Grupa stwierdza, że kończą im się zapasy, więc uderzamy w trójkę z powrotem do wioski na zakupy. Tymczasem na niebo nadciągają chmury, ale nie wyglądają na deszczowe, więc zapowiedzi rychłego opadu nie sprawdziły się radiowcom.
Do jeziora wracamy inną trasą, zatem mam okazję przyjrzeć się budynkom przy głównej ulicy. Szczególnie dwa wydały się interesujące: dom z kolumnami przypominający dworek oraz szkoła, na której rogu umieszczono figury dwóch małych, gołych chłopców.



Na wieczorne ognisko będą dziś serwowane kartofelki z żaru. Krwawy od czasu do czasu rzuca wieściami pogodowymi - jutro ma zacząć lać o czternastej, bardzo mocno, i tak do wieczora. Potem, że właściwie już w nocy można spodziewać się opadów, lecz i ta prognoza się nie sprawdziła. W ogóle internet nie jest zbyt optymistyczny, jeśli chodzi o przyszłość, bo pierwszy dzień bez deszczu ma być dopiero... 2 czerwca, czyli za ponad tydzień.

Otaczający nas las nie śpi. Słychać zwierzątka, pohukuje sowa, ćwierkają ptaszki. W pewnym momencie gdzieś od strony drogi (oddalonej o niecały kilometr) zaczyna dobiegać ujadanie psa, wściekłe i groźne. Brzmi dość niepokojąco i trwa z dobre pół godziny. Odzywają się jelenie, momentami też przypominające psy. A następnie rozlega się huk, trąbienie syreny i po torach przetacza się lokomotywa wraz z dziesiątkami wagonów. Znowu się okazuje, że oficjalnie zamknięta linia kolejowa jest jak najbardziej czynna dla niektórych składów.

Podane zadanie 1:
Przepisz listing od pierwszego wiersza aż do wiersza z „click(351, 159)” włącznie, zamieniając „Fork” na „Clone”, a resztę pozostawiając bez zmian.

Zawartość zbioru danych:
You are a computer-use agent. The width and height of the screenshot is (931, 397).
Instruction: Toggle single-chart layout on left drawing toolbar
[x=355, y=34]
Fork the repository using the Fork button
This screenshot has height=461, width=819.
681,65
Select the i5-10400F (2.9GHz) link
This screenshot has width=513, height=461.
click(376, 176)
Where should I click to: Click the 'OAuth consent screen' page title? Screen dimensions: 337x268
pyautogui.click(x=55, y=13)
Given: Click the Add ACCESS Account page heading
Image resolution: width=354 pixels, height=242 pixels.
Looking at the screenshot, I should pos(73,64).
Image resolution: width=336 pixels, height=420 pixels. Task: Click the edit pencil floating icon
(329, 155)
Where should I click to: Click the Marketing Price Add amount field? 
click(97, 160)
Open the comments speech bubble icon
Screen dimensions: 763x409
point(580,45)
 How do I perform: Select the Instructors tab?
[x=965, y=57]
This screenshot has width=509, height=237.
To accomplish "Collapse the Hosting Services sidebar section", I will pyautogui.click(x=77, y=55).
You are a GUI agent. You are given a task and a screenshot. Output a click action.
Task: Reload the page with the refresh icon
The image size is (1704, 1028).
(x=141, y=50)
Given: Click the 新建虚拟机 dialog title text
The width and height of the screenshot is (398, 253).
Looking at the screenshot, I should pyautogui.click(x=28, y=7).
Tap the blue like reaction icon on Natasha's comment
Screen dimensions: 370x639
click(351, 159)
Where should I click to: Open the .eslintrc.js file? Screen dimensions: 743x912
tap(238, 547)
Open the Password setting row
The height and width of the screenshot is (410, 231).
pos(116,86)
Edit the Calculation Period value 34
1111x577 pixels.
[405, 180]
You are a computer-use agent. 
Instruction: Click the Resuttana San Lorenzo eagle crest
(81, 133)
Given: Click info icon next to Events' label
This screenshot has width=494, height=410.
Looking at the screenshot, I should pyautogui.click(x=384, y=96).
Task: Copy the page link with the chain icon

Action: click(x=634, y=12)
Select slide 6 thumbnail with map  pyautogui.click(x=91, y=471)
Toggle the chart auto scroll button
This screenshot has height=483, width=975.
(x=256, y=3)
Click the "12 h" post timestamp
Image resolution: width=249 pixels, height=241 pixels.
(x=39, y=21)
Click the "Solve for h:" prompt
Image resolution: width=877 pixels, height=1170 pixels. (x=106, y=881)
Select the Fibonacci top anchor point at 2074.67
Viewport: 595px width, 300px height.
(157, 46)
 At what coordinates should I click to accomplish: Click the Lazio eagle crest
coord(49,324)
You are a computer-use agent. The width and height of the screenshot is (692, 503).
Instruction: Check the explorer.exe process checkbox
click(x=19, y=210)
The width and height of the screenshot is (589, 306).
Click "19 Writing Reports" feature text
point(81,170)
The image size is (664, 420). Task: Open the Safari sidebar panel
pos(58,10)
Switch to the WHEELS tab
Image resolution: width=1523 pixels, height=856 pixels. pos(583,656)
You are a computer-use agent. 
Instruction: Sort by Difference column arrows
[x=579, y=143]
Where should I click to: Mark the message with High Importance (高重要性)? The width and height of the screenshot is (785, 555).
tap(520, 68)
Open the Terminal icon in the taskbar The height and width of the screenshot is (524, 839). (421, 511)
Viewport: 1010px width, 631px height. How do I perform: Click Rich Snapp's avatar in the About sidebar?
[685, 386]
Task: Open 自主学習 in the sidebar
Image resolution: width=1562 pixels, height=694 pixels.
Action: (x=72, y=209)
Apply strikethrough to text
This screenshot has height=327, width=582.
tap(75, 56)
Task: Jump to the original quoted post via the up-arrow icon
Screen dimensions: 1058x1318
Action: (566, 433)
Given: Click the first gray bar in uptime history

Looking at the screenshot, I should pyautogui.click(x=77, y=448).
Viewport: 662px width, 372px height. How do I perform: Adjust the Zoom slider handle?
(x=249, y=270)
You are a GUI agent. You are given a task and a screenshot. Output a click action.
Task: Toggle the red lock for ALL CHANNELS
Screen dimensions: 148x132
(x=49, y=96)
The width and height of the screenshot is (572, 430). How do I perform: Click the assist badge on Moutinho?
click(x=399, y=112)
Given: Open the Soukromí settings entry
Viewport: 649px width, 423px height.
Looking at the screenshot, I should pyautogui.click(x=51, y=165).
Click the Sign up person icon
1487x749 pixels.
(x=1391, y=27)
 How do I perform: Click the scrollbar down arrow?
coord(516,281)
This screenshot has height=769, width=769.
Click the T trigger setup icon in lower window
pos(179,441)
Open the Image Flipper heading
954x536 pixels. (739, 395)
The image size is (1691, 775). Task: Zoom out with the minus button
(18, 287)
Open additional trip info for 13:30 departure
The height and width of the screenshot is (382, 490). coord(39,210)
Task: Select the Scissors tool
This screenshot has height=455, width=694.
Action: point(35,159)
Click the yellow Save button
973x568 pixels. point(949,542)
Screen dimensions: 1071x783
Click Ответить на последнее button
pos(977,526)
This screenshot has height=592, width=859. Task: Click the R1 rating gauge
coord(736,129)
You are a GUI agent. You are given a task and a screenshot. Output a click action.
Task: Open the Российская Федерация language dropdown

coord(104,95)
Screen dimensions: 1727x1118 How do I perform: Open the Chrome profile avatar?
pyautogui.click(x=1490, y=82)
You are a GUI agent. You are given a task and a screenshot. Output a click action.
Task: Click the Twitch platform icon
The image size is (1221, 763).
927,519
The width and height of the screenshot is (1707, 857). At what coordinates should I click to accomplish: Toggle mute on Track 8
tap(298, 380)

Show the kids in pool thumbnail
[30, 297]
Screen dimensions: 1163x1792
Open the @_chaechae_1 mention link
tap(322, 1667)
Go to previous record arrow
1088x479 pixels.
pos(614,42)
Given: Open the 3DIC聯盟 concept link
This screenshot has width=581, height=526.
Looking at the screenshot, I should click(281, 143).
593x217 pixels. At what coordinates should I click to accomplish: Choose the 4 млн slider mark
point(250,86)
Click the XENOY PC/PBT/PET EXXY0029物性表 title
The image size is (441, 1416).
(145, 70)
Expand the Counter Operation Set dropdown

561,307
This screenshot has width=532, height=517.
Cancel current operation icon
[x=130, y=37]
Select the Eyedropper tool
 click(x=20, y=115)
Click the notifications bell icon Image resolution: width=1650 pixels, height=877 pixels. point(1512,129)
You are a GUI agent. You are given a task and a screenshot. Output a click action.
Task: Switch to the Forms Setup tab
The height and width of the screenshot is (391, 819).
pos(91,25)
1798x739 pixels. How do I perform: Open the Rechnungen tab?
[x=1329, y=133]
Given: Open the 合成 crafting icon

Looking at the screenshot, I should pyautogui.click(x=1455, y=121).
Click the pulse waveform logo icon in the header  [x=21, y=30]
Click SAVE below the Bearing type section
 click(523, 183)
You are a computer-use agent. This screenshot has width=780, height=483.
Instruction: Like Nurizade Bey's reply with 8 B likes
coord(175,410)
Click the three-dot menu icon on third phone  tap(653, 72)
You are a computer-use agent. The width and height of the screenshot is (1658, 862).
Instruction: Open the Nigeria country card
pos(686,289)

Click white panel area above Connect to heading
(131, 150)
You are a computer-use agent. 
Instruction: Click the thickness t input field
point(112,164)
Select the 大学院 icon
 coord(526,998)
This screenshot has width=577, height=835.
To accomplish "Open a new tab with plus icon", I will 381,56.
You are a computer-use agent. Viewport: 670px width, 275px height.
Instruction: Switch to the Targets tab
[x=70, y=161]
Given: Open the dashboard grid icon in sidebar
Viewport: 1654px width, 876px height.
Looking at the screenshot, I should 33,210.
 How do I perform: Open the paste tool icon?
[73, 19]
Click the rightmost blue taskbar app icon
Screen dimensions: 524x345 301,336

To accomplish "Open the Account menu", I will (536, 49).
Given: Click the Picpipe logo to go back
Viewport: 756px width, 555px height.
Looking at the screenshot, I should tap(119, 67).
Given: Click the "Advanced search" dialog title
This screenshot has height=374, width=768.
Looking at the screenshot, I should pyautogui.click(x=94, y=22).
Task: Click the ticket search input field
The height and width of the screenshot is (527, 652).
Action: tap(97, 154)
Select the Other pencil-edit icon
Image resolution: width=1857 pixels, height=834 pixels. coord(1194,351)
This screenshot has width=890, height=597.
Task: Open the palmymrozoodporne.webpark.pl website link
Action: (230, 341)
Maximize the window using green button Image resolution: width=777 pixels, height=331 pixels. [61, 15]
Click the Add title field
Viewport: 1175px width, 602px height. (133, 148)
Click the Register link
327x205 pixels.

Podane zadanie 2:
Co według wybranego fragmentu miało być serwowane na wieczorne ognisko?

Gotowa odpowiedź 1:
You are a computer-use agent. The width and height of the screenshot is (931, 397).
Instruction: Toggle single-chart layout on left drawing toolbar
[x=355, y=34]
Clone the repository using the Clone button
This screenshot has height=461, width=819.
681,65
Select the i5-10400F (2.9GHz) link
This screenshot has width=513, height=461.
click(376, 176)
Where should I click to: Click the 'OAuth consent screen' page title? Screen dimensions: 337x268
pyautogui.click(x=55, y=13)
Given: Click the Add ACCESS Account page heading
Image resolution: width=354 pixels, height=242 pixels.
Looking at the screenshot, I should pos(73,64).
Image resolution: width=336 pixels, height=420 pixels. Task: Click the edit pencil floating icon
(329, 155)
Where should I click to: Click the Marketing Price Add amount field? 
click(97, 160)
Open the comments speech bubble icon
Screen dimensions: 763x409
point(580,45)
 How do I perform: Select the Instructors tab?
[x=965, y=57]
This screenshot has width=509, height=237.
To accomplish "Collapse the Hosting Services sidebar section", I will pyautogui.click(x=77, y=55).
You are a GUI agent. You are given a task and a screenshot. Output a click action.
Task: Reload the page with the refresh icon
The image size is (1704, 1028).
(x=141, y=50)
Given: Click the 新建虚拟机 dialog title text
The width and height of the screenshot is (398, 253).
Looking at the screenshot, I should pyautogui.click(x=28, y=7).
Tap the blue like reaction icon on Natasha's comment
Screen dimensions: 370x639
click(351, 159)

Gotowa odpowiedź 2:
Kartofelki z żaru.